Slicing / selecting data with Pandas
We go over all the different ways to select parts of a Pandas dataframe
Table of Contents
Introduction
Coming from R, selecting parts of a data frame with Pandas was confusing for me because there seemed to be so many different ways to do the same task.

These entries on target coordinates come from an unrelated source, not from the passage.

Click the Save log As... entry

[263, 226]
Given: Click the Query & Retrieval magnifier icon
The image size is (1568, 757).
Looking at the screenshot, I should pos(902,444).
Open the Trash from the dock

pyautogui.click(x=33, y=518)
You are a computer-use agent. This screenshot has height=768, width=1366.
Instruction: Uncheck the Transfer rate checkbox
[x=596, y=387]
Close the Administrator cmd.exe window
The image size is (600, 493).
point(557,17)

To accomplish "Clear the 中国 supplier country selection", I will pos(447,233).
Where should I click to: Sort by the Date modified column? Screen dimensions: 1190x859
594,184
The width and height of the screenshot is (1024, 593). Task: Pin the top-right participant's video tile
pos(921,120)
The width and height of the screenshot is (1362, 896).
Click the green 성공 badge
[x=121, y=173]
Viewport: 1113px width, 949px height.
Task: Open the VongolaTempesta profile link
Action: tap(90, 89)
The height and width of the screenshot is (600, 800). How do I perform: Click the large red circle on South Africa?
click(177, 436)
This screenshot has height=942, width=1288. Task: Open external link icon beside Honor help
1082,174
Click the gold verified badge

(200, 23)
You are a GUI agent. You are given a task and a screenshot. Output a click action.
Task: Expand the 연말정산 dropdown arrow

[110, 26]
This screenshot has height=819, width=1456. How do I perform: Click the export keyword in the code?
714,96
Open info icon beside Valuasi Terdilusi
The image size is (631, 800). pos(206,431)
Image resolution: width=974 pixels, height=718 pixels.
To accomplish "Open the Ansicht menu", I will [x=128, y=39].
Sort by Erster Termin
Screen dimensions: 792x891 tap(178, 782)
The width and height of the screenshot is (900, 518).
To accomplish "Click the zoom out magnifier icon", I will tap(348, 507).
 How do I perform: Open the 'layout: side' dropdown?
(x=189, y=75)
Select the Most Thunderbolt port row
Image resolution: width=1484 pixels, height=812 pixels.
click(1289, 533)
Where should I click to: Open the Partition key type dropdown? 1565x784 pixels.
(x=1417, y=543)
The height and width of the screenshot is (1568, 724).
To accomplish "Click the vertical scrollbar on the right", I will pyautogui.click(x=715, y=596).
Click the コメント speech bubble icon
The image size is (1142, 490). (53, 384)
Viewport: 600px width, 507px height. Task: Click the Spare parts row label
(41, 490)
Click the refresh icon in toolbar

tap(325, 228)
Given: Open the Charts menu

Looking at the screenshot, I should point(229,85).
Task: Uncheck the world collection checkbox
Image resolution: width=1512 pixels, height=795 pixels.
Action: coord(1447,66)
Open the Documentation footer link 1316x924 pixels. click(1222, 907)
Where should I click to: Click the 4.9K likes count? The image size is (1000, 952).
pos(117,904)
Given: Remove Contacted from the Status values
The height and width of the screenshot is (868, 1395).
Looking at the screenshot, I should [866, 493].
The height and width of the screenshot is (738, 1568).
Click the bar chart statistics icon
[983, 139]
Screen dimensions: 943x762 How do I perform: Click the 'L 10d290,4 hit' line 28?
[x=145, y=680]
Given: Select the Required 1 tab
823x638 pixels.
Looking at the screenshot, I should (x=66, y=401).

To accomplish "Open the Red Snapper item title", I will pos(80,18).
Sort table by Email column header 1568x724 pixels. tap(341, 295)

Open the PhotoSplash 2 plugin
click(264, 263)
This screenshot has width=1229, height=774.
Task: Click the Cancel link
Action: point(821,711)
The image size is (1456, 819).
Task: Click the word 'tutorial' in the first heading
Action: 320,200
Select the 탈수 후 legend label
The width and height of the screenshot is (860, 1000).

The Pandas cheat sheet is a good reminder to all the possible ways to select data. This article gives a little context to all of them. I will go through the most common cases you will face in a day-to-day data-sciency application.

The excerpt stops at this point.